Richard Hughes, DDS, FAAI
1/13/2010
An implant that perfs the sinus can have bone growing apically by as much as 4 mm.
Tony Collins
1/13/2010
Implants that are angled towards the palate can certainly be longer than vertical ones, and when you have 2 or more splinted via bridges or joined crowns, you get a favourable 'cross-bracing' effect. You have to decide whether a single angled implant will get acceptable loading forces that will not pathologically challenge the bone (giving either bone loss and loosening, or component fracture) My respect for new surface technology has not been exceeded by my comfort with longer implants and their greater surface area.
Peter Fairbairn
1/14/2010
Hi, Tony bet you are enjoying the summer weather down under.

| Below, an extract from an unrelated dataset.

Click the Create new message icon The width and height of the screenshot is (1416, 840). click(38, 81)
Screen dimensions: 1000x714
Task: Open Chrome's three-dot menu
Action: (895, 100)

Still not sure why all the effort when Sinus augmentation is so safe predictable and generally results in better bone than than the adjacent natural maxillary bone. Peter
Roland Balan
1/17/2010
As a resumee: sinus lift in cases of less then 4mm perforation is overtreatment/misstreatment. Bone block implantation is same in this context. Angulation and tilted implants are not. Sinus lift is indicated only when less then 3mm residual bone is left. Concern is which exit strategies do exist in case of failure regarding patient issue. The other peculiarity is the importance of dogmata while being judged on this base by expert-testimonial i.e. at court.
Peter Fairbairn
1/18/2010
Whislt I agree with regard block grafts , as to the sinus without a doubt the best long term results will achieved with augmentation rather than angled or short abutments. This is evidence based. The fear of litigation hopefully will not deter us from applying the best treatment plan for our patients.